**TASK INPUTS:**
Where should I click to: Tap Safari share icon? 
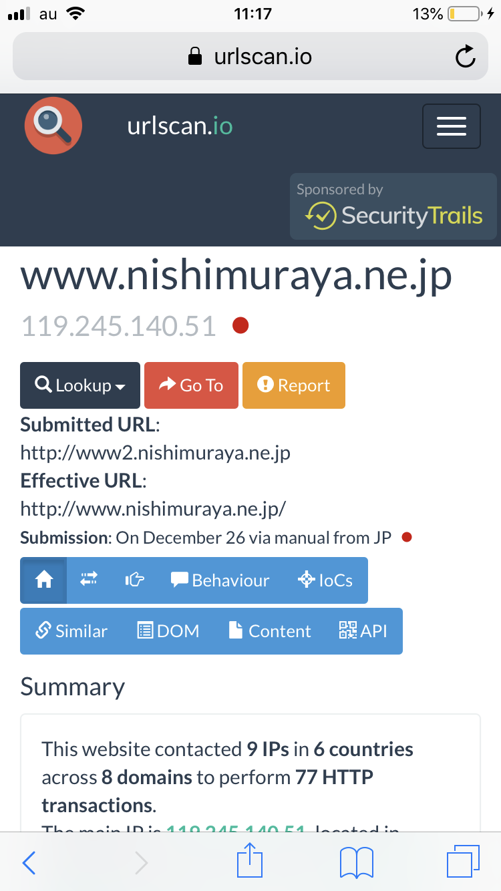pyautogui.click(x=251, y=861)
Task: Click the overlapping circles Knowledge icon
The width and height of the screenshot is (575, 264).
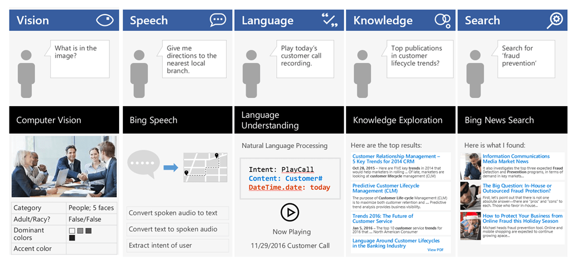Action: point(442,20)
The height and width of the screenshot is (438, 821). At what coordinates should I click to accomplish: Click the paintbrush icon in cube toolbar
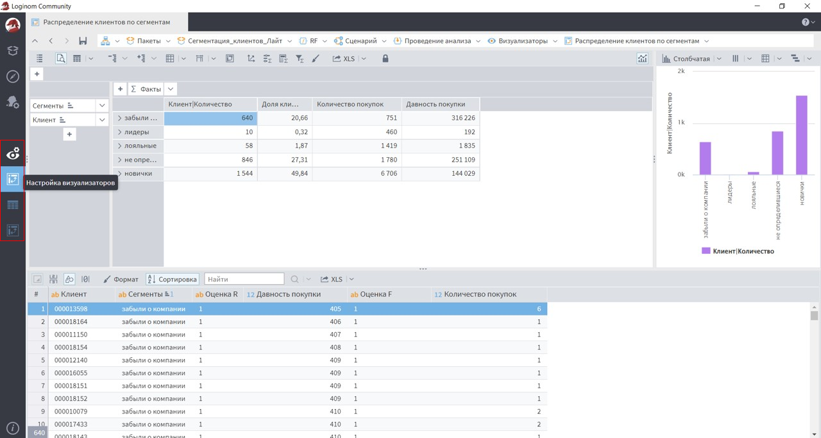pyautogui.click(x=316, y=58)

==

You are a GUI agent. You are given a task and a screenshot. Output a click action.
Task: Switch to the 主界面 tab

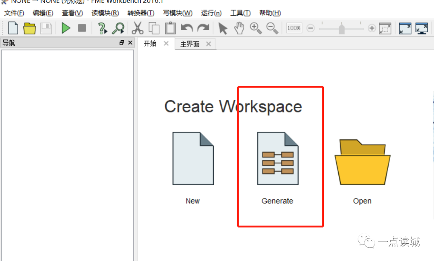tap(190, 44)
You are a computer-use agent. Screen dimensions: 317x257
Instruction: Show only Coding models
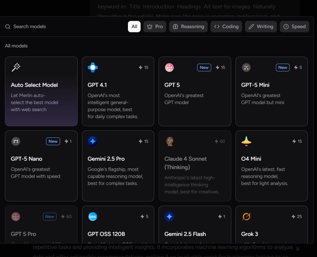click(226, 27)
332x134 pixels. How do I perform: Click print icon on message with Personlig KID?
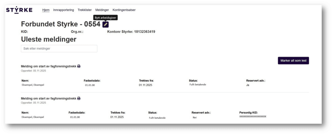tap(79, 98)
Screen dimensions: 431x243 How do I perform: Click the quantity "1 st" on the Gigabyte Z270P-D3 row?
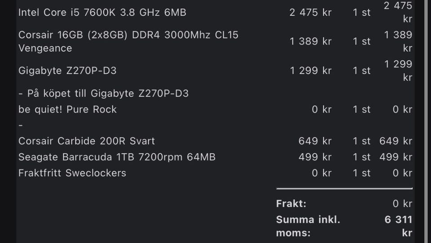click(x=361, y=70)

**PROBLEM DESCRIPTION:**
Gather from the data above every line with the string "agent".

**YOUR RESPONSE:**
You are a GUI agent. You are given a task and a screenshot. Output a click action.
You are a computer-use agent. Screen dimensions: 317x257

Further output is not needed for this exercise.